The Tatami Galaxy is the work that most perfectly encapsulates what Morimi does: a nameless university student, on the verge of completing his time at Kyoto University, considers the multiple lives he might have lived depending on which club he chose to join in his first year. The novel's structure — variations on a theme, each exploring a different possible route through student life — is executed with a verbal exuberance and a comic timing that propels the reader through its repetitions. The protagonist is self-deceiving, grandiose, and entirely recognizable; his pursuit of the 'rose-coloured campus life' he believes he deserves, and his consistent failure to find it, has the quality of genuine social comedy raised to something more philosophical.

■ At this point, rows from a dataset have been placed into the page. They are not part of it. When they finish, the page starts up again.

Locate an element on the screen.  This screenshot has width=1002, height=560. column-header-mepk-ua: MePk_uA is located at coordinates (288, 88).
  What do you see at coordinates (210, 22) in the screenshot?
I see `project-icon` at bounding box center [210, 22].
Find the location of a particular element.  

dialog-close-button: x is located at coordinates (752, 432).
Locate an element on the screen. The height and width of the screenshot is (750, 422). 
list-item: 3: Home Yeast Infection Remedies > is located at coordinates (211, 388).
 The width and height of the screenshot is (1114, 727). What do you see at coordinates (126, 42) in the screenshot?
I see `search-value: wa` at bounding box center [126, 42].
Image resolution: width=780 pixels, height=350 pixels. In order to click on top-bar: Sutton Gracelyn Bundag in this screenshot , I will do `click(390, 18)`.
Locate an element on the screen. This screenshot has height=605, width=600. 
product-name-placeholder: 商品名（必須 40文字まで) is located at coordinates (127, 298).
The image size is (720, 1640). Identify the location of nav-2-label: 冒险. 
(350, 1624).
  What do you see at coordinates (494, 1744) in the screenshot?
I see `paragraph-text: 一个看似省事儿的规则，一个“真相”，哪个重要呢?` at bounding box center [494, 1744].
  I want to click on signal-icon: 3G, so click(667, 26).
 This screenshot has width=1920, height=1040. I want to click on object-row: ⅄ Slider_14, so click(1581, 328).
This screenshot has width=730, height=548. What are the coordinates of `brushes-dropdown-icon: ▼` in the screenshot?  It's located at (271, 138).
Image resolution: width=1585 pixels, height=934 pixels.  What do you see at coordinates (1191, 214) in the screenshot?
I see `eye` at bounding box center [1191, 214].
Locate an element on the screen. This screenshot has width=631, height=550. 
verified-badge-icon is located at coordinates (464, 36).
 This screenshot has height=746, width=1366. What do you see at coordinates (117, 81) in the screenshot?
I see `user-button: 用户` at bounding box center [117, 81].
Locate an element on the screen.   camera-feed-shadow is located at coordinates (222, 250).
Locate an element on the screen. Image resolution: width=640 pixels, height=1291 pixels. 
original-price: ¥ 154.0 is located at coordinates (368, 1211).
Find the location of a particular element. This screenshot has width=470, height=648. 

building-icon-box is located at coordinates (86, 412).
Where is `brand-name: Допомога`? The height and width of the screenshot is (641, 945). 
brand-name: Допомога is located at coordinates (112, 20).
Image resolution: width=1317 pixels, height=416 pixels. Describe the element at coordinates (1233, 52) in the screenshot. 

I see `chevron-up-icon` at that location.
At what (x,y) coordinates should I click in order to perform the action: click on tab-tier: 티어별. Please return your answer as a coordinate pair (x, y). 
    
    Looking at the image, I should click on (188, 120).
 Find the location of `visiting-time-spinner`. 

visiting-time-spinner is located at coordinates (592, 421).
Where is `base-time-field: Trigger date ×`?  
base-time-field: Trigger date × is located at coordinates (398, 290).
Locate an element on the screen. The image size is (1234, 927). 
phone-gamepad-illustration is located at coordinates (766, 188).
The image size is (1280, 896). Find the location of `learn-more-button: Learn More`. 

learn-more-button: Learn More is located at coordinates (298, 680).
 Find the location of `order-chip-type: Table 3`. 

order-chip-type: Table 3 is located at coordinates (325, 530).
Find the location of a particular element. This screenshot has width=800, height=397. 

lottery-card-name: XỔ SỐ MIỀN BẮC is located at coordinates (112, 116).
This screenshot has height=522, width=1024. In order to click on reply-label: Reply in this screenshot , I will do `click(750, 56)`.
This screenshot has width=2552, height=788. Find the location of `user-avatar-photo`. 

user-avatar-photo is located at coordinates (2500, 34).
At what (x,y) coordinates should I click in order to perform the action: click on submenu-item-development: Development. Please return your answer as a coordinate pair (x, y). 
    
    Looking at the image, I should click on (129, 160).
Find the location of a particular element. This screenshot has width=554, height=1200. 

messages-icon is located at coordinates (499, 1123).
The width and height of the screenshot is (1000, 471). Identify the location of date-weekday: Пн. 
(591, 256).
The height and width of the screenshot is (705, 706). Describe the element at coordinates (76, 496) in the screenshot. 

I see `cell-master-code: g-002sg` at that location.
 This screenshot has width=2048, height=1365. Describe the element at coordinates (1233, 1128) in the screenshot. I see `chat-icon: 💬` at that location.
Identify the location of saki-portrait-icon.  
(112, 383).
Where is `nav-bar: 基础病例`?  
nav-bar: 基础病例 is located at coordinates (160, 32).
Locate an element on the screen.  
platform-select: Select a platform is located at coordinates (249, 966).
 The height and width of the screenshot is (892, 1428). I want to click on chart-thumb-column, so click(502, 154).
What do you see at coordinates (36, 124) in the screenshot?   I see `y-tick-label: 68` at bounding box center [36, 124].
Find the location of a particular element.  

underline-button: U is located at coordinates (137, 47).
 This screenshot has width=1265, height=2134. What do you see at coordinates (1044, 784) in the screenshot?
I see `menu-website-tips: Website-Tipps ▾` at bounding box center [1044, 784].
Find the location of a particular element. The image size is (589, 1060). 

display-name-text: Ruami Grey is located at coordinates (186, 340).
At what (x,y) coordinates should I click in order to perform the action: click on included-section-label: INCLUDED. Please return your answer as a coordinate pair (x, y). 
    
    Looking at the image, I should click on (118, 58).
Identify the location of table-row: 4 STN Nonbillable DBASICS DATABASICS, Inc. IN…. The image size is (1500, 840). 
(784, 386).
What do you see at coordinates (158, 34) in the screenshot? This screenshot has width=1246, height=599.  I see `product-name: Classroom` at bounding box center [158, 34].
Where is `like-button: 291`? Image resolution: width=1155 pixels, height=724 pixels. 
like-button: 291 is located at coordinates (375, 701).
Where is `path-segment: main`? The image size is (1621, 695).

The 2010 anime adaptation directed by Masaaki Yuasa — with its extraordinarily rapid narration matching Morimi's prose rhythm, and its distinctive visual style — introduced the novel to an enormous audience and is considered one of the finest anime films of its decade. Night Is Short, Walk On Girl, his subsequent novel, was adapted into a film by Yuasa in 2017 with equal success: a girl wanders through Kyoto in an epic single night, encountering the city's eccentric community, while a boy follows her at a nervous distance. The Penguin Highway, adapted into an anime film in 2018, moves to a different, more science-fictional register.

Morimi's prose style — densely allusive, rapid, deeply affectionate toward the eccentrics and dreamers who populate his Kyoto — has made him a beloved figure among Japanese readers who feel that his work captures something specific and irreplaceable about the experience of young intellectual life in a city that is simultaneously ancient and provisional. He continues to write prolifically, and each new work is received with genuine excitement.